▸ **Document extract**
- - -

7 April 2007

Fifteen Minutes of Fame - Psychics And The Media - By Emma-Louise Rhodes

Anyone can be famous, or so the media tells us. The Big Brother society that has been created over the past ten years in Britain has demonstrated that the least talented and the most desperate can aspire to becoming a ‘star’, regardless of the cost. Yet among the endless list of wannabe singers, actors and presenters all baying for their brief spell in the limelight, another kind of ‘celebrity’ has emerged: that of the TV psychic.

Day in day out, the viewing public is bombarded with talent contests to seek out ‘real’ talent and market it. The message is clear – if you have what it takes, then it could be you. Of course, stage schools and performing arts courses are hugely oversubscribed with those frantic for fame (along with those who truly believe in their art) and the competition is immense. Therefore anyone who is ‘gifted’ in another, less likely, field stands slightly more chance of grabbing their fifteen minutes of fame and gaining the love/hate of the fickle British public.


Since the dawn of the Spiritualist movement, many mediums have been awarded celebrity status. Margaret and Katie Fox of Hydesville, New York were the first Spiritualists who achieved notoriety (post Swedenborg and Andrew Jackson Davies) – their elder sister swiftly securing press interviews and a theatre tour as soon as the ‘rappings’ created by the girls became public. The revelations surrounding the Fox sisters soon gave way to a nationwide craze, with everyday folk claiming that they possessed supernatural powers in order to capitalise on the Spiritualist frenzy. 

In particular, young women became attached to the movement. In her book, The Darkened Room: Women, Power and Spiritualism in Late Victorian England, Alex Owen writes of early Spiritualism in Britain:


‘The 1870s ushered in the beguiling, youthful
creatures …These young women introduced new,
thrilling and daring phenomena and a theatrical style
of mediumship which emphasised visual spectacle
and display.’

Both Florence Cook (who produced the ‘materialisation’ of the famous spirit Katie King) and Mrs Guppy (who conjured up flowers, fruit and blocks of ice on her séance table) could well have been stage actresses or vaudeville entertainers as opposed to the infamous Spiritualists they instead became. Women attracted to mediumship were both the flamboyant and the bold; those who desperately wanted to break free from the constraints of Victorian life and ‘become’ something or someone else. This, coupled with the dashing Daniel Dunglas Home representing the make faction, made Spiritualism something which was, not only exciting and out of the ordinary, but also hugely saleable on the worldwide stage. 

The response from the general public, both in the US and Britain, was that of fascination. This search for knowledge by individuals who had never before considered the supernatural, fuelled the need for mediums to make themselves known and become minor celebrities in the process. The fact that the Fox sisters had performed in theatres early in their career, immediately placed Spiritualism in the entertainment bracket, as well as forming itself as a fringe religion. Mediumship and performance soon went hand in hand – a partnership which has not been separated to this day.

- - -

▸ **Data excerpt**
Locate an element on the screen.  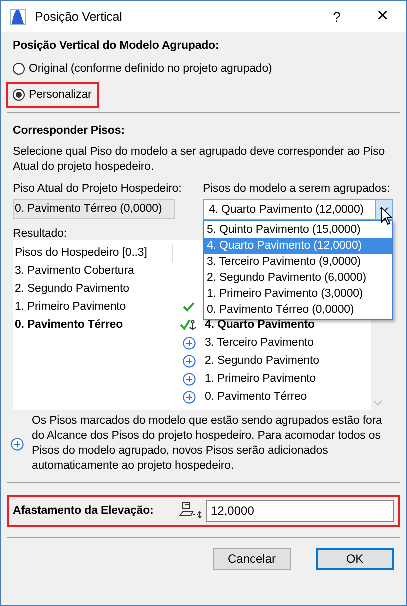
model-floor-cell: 0. Pavimento Térreo is located at coordinates (256, 397).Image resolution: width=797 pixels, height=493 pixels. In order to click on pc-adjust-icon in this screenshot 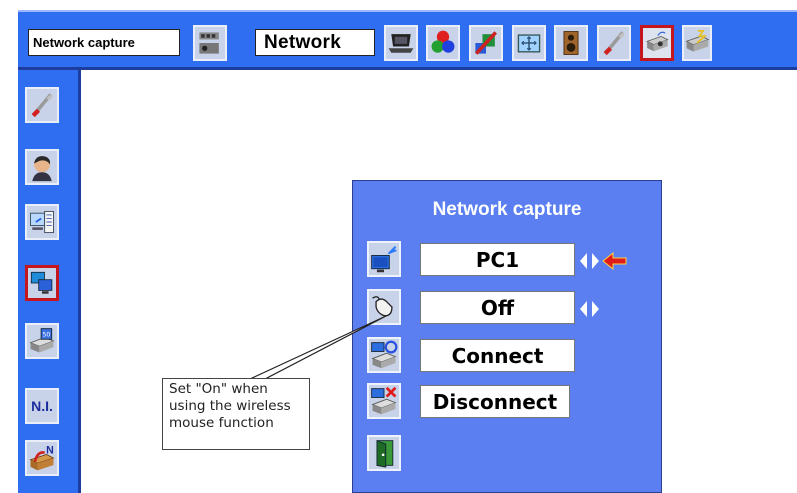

- - -

▸ **Assignment**
Continue the essay on psychics and the media from its last sentence.

▸ **Answer for the task**
The renaissance of the ‘medium as celebrity’ in the UK was undoubtedly led by Doris Stokes in the early eighties. As the first medium to appear at the London Palladium, Stokes, for the first time in over fifty years, became a psychic who was a well-known household name. Her books sold millions of copies worldwide and, although claims of fraudulence were abundant both in and after her lifetime, Stokes undoubtedly secured herself notoriety as one of the most famous British mediums of all time. 

The advent of the TV show Crossing Over with John Edward in the US in 1999 again sparked interest in celebrity mediums. In the UK, Living TV’s Sixth Sense with Colin Fry followed in 2002, along with Most Haunted in the same year. Millions tuned in to Most Haunted Live specials, to watch medium Derek Acorah being apparently possessed by the spirit of witch finder Matthew Hopkins, highwayman Dick Turpin and more infamous characters from history. 

Mediums are always ready to cite their experiences of contact with a famous deceased individual and, in doing so, many hope to secure such prominent status themselves. TV medium Sally Morgan (‘Psychic to the Stars’) has often spoken of her alleged psychic banter with Marilyn Monroe and mediums Craig and Jane Hamilton-Parker are always happy to exploit their ‘The Spirit of Diana Séance’ (where a group of people who had worked with the Princess ‘contacted’ the late Diana via the Hamilton duo). 

Magazine programmes, such as This Morning and Richard and Judy, realise that their target audience (predominantly women) generally share an interest in psychic phenomena (as is so often illustrated in the cheaper female magazines) and, due to this, it provides an interesting topic for discussion. Psychics regularly appear on daytime TV, desperate to show off their talent and win viewers over. However, as is so often the case, such segments nearly always demonstrate to the astute viewer nothing more than predictable cold reading by the mediums in question. 

The debunking of medium Craig Shell on the Bad Psychics website (1) illustrated a typical example of a young man, desperate for fame, fortune and celebrity status who was willing to do whatever it took to establish himself alongside the likes of Colin Fry and Derek Acorah. Although completely unknown before the BP expose, Shell’s website proclaimed: “Do you need a celebrity figure to open an event or fate?(sic) Craig will be happy to attend and speak with any guests and to become involved in any day to day activities (price on application)”. The site - titled Celebrity Medium - also included the Living TV and Most Haunted logos at the bottom of the page (although he had no association with either).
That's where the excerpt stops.